Pakistan arrests scores in security operation

At least 185 people are arrested in the city of Karachi ahead of full-scale launch of paramilitary security operations.

    Police have arrested 185 people ahead of the formal start of a government-ordered targeted operation aimed at cracking down on those involved in violence in the southern Pakistani city of Karachi.

    Those arrested include 16 illegal immigrants and 43 absconders, police said on Thursday.

    The arrests came ahead of a planned operation by paramilitary forces to drive out criminals from certain areas of Pakistan's largest city, located on the coast of the Arabian Sea.

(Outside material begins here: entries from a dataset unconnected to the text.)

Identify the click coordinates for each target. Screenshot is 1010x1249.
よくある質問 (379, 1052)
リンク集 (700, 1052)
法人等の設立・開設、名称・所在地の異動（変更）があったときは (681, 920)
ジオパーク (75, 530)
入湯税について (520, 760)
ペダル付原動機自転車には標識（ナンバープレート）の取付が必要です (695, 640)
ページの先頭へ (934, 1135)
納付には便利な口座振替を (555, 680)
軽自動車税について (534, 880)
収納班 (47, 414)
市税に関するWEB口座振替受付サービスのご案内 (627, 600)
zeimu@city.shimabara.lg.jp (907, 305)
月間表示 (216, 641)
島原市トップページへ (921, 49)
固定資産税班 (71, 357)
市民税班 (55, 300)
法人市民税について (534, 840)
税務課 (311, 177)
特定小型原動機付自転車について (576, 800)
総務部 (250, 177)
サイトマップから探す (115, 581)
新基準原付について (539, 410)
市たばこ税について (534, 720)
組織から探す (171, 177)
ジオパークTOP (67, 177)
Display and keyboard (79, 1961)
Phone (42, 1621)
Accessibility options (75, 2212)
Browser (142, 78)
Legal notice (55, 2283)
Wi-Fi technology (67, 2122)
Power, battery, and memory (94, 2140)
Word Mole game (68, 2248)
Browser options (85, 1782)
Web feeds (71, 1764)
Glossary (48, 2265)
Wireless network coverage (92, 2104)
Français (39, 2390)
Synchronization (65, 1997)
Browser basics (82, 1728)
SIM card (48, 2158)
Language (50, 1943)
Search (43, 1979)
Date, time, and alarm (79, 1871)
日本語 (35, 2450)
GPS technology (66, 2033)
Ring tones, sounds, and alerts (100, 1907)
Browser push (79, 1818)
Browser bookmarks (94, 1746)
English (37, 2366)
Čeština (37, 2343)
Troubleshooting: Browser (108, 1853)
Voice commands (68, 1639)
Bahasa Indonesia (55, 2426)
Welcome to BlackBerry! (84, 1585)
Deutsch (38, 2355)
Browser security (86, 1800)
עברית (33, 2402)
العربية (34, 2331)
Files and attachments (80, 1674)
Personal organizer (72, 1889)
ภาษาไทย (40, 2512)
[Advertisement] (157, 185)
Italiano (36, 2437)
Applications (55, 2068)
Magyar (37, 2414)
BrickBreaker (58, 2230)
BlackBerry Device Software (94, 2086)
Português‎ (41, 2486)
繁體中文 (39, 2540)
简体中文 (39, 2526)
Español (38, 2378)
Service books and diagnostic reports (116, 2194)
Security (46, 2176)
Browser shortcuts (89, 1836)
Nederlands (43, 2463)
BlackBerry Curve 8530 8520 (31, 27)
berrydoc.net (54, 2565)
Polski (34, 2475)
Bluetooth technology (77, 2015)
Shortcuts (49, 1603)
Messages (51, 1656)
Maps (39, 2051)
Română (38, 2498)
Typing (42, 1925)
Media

    The operation was discussed at a special session of the Federal Cabinet after extensive consultation for two days by Prime Minister Nawaz Sharif with stakeholders, including Sindh Governor Dr Ishratul Ibad, Chief Minister Syed Qaim Ali Shah, leaders of various political parties, representatives of business community and media personnel.

    The paramilitary Rangers force is to be given full legla and investigative powers to carry out the operation, Chaudhry Nisar Ali Khan, the country's interior minister, announced on Wednesday.

    A Rangers official told Al Jazeera on Thursday that those powers had not yet been granted, but that once they were, the force would begin a full-scale operation against those involved in the violence.

    Navy captain shot

    Meanwhile, a senior Pakistan navy officer was shot dead and his Swedish wife wounded in Karachi on Wednesday, police said.

    The couple were shot on a busy thoroughfare near the National Stadium, a cricket venue, in the city's eastern district.

    "Two gunmen riding a motorbike intercepted Captain Naveed's vehicle and opened fire, killing him on the spot," local police official Tahir Naveed told AFP.

    He had only one name for the dead officer.

    Naveed's wife sustained a bullet injury in the attack and has been taken to a naval hospital, he added. 

    Karachi is suffering from an unprecedented wave of killings and kidnappings blamed on Islamist fighters, criminals, and ethnic and political tensions.

    Gang wars fed by ethnic and political bitterness, drugs and the Taliban, have created a culture of impunity in the city of 18 million, and the past two years have seen record death tolls.

    In the first six months of 2013, 1,726 people were killed compared with a previous high of 1,215 in the same period last year, according to the Human Rights Commission of Pakistan.